* **TAREA ASIGNADA 1**
Transcriba del fragmento sobre la dependencia de la tecnología el pasaje que comienza en "Ante el aburrimiento, se" y termina en "solo se consolidó.".
* **TAREA ASIGNADA 2**
Según el fragmento sobre la dependencia de la tecnología, ¿existía ya esa dependencia antes de la pandemia?
* **TAREA ASIGNADA 3**
Prosiga el fragmento sobre la dependencia de la tecnología a partir de su última oración.

* **FRAGMENTO DEL TEXTO**
• • • •

Ante el aburrimiento, se nos abría una ventana hacia entretenimiento ilimitado; ante la soledad, se nos presentaba una forma instantánea de relacionarnos con el mundo; ante una realidad amenazante y un futuro incierto, surgía una realidad virtual a la cual escapar, una droga perfecta que nos mantuviera embriagados mientras durase la tempestad, y, por qué no, aun cuando ésta terminara.
Así, pasaron los meses y vimos cómo, de forma constante, rápida e inevitable, ligábamos nuestras vidas cada vez más, de forma más estrecha, a aquellos dispositivos brillantes que nos contactaban con el mundo, que nos entretenían y permitían seguir operando como seres humanos funcionales e informados. Esta estrecha relación con la tecnología, esta gran dependencia a servirnos diariamente de estos medios no era algo nuevo. Ya existía antes de la pandemia y solo se consolidó.

• • • •

(Datos procedentes de un conjunto)

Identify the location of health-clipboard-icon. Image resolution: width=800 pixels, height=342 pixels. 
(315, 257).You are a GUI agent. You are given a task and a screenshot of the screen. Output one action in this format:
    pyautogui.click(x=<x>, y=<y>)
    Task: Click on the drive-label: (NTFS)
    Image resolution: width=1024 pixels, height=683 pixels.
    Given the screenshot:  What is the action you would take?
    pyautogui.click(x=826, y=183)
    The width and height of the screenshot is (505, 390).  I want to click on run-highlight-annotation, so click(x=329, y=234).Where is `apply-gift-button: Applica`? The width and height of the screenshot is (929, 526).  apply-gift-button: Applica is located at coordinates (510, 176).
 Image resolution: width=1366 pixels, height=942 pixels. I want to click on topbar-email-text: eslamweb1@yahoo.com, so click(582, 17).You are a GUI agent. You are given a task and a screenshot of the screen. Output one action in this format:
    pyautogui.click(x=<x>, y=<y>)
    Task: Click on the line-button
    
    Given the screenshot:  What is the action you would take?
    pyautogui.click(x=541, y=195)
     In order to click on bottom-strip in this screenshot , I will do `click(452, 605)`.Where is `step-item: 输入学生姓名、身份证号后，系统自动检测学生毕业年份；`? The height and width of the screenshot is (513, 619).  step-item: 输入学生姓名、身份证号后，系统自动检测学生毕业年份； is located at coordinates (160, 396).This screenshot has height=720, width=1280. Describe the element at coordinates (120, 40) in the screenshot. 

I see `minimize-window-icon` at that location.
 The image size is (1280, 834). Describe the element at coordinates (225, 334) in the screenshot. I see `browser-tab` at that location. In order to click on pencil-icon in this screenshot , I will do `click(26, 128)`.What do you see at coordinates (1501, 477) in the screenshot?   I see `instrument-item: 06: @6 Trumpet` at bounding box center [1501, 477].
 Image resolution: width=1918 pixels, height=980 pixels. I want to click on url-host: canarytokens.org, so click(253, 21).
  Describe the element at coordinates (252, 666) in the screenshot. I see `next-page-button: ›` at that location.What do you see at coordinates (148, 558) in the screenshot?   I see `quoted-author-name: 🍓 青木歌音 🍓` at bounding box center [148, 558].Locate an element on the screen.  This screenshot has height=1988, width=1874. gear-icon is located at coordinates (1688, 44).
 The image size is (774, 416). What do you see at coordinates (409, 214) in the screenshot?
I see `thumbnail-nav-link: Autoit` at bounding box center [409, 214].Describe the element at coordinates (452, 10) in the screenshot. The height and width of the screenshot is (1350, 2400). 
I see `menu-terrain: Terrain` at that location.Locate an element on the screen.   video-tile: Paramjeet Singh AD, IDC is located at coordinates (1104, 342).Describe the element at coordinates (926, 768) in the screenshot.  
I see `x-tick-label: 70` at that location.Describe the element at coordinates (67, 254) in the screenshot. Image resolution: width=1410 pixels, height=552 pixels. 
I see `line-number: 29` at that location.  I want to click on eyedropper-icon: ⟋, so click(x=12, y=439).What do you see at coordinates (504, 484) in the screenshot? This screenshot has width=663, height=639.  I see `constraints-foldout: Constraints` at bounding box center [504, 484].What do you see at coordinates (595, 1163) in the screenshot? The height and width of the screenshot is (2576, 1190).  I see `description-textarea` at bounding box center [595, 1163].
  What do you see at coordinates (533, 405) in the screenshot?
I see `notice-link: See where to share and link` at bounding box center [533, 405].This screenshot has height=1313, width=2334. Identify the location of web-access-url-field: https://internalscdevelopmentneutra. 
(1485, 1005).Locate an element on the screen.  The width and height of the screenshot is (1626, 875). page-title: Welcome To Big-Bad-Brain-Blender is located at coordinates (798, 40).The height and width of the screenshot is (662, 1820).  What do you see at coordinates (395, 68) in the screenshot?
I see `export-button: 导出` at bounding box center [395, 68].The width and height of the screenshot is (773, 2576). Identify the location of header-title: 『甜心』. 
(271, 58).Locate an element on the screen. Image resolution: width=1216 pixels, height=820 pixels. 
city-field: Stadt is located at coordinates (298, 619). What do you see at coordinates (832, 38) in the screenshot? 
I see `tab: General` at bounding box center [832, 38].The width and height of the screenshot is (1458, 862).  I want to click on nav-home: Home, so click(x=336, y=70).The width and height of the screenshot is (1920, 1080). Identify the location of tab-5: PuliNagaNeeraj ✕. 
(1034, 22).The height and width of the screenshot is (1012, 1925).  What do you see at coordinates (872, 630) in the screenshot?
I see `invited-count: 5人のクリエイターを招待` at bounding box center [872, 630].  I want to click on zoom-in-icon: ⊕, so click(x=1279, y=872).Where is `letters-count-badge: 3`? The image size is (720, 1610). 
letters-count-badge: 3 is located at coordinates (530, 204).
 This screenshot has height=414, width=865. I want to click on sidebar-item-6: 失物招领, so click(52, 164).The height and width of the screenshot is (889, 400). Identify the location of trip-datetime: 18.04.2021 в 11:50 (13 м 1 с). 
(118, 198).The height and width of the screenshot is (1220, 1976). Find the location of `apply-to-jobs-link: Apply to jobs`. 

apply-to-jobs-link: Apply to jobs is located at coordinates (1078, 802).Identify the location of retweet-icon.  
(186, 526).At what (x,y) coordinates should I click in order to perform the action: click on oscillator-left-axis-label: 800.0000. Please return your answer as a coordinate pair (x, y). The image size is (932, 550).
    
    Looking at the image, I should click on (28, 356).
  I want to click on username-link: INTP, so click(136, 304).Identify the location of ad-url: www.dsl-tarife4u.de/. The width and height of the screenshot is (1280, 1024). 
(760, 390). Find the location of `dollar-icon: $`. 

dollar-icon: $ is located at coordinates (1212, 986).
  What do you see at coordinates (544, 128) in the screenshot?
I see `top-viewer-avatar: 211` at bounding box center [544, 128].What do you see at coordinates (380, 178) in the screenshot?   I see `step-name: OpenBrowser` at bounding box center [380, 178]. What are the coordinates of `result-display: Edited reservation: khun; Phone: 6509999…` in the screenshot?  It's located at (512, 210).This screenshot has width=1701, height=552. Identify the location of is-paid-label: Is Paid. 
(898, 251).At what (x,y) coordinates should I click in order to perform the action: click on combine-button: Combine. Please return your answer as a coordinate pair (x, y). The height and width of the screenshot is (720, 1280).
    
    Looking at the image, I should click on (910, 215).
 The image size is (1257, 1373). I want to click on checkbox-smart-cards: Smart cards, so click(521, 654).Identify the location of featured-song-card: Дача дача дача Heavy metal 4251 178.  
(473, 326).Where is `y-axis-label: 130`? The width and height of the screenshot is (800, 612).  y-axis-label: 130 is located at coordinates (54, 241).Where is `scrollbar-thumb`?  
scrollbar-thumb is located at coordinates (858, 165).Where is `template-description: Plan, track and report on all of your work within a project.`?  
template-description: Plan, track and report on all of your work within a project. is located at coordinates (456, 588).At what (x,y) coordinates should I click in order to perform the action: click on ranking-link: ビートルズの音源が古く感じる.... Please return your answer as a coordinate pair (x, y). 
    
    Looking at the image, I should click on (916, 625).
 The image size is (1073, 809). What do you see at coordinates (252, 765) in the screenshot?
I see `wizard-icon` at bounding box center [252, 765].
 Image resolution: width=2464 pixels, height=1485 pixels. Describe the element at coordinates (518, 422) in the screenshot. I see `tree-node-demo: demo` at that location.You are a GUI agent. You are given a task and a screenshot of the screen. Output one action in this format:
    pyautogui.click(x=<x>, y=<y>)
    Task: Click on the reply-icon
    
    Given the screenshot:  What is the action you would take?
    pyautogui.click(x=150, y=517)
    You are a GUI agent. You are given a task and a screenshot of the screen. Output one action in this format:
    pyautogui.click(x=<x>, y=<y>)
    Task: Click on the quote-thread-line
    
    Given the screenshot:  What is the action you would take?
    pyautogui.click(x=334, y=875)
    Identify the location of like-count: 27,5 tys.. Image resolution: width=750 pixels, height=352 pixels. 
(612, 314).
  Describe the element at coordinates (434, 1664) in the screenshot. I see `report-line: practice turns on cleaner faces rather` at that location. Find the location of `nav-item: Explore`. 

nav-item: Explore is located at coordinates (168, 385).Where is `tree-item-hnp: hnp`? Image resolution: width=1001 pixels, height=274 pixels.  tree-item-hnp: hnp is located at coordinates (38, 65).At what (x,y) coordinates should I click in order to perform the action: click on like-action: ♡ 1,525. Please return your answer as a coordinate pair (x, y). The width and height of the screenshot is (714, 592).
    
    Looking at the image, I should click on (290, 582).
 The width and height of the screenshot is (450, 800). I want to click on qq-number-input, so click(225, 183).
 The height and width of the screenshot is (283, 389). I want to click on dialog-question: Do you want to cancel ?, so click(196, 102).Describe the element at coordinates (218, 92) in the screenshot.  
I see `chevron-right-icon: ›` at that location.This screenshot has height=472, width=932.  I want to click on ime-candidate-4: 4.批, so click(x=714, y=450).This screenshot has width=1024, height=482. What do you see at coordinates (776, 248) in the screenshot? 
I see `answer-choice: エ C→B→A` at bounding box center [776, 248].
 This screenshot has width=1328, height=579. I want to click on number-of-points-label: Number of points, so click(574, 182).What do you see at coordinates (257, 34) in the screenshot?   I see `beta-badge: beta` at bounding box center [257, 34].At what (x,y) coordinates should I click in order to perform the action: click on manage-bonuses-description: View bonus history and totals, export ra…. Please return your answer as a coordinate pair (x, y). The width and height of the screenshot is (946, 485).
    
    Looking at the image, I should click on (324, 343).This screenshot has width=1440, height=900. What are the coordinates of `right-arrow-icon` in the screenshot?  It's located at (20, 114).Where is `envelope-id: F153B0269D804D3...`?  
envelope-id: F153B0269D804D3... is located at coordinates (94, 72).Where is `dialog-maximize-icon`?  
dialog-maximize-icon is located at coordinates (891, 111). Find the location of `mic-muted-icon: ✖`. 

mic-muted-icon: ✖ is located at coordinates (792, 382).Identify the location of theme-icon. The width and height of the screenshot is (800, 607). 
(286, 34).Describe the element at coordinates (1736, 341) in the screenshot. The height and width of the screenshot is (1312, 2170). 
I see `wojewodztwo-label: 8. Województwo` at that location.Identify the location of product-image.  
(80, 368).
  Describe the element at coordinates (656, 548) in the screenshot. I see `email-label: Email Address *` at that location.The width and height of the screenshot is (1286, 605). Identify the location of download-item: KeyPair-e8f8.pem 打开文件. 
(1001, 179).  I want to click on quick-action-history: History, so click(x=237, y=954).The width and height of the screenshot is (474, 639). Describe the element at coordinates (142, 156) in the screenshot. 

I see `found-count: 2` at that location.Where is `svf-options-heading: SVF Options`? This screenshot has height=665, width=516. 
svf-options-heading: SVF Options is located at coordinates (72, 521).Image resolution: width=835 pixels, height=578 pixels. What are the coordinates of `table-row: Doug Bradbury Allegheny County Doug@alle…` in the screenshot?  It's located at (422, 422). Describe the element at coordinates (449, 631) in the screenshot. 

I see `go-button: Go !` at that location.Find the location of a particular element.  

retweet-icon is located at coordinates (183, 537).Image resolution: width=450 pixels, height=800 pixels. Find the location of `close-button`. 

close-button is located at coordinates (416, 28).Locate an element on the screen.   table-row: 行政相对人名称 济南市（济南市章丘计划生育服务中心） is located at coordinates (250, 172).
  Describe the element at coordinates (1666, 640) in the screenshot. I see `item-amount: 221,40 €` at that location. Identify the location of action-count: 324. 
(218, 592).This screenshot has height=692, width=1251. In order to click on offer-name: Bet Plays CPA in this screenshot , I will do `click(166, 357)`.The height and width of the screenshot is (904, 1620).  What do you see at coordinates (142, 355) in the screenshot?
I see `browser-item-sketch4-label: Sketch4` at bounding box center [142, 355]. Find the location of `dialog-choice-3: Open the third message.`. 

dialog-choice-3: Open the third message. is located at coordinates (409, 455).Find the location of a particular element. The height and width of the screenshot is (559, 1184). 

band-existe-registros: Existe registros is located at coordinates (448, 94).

• • • •

* **RESPUESTA REDACTADA 1**
Ante el aburrimiento, se nos abría una ventana hacia entretenimiento ilimitado; ante la soledad, se nos presentaba una forma instantánea de relacionarnos con el mundo; ante una realidad amenazante y un futuro incierto, surgía una realidad virtual a la cual escapar, una droga perfecta que nos mantuviera embriagados mientras durase la tempestad, y, por qué no, aun cuando ésta terminara.
Así, pasaron los meses y vimos cómo, de forma constante, rápida e inevitable, ligábamos nuestras vidas cada vez más, de forma más estrecha, a aquellos dispositivos brillantes que nos contactaban con el mundo, que nos entretenían y permitían seguir operando como seres humanos funcionales e informados. Esta estrecha relación con la tecnología, esta gran dependencia a servirnos diariamente de estos medios no era algo nuevo. Ya existía antes de la pandemia y solo se consolidó.

* **RESPUESTA REDACTADA 2**
Sí, ya existía antes de la pandemia y solo se consolidó.

* **RESPUESTA REDACTADA 3**
A lo largo de los años, los seres humanos nos habíamos acostumbrado a tener un celular en el bolsillo, sobre la mesa o sobre el escritorio, pero siempre a la mano. Nos habíamos acostumbrado a revisar diariamente las redes sociales, y consumir cantidades exageradas de información vacía e irrelevante, graciosa si suerte teníamos. Nos habíamos acostumbrado a ceder fácilmente ante los estímulos visuales que nos llegaban a través de la pantalla, a pasar más tiempo del que nos gustaría aceptar con la mirada fija en esa fuente inmensa de novedoso entretenimiento, de cuantiosos y olvidables saberes, de superfluas y surreales experiencias.
Antes de la pandemia, era ya costumbre nuestra que fuese un celular lo último que viéramos antes de irnos a dormir, y lo primero que viéramos al despertar. Siendo así, ¿qué cambió en el momento en que nos vimos en la necesidad de quedarnos en casa, enfrentados a una realidad confusa, incómoda y extraña para nosotros? ¿La pandemia nos cambió de alguna manera?
Si antes podría considerársenos dependientes a los hombres modernos de estas tecnologías, del entretenimiento y las interacciones virtuales, de los videojuegos y los videos de TikTok, del internet vaya, ¿qué puede decirse de nosotros ahora?
Esta tecnología forma ya parte primordial de nuestras vidas. En el momento que la pandemia se alzó sobre el mundo, fuimos lanzados de lleno a la red que conecta incontables dispositivos, que a través de ingeniosos medios, llega a cada rincón, a cada hogar, a cada ser humano.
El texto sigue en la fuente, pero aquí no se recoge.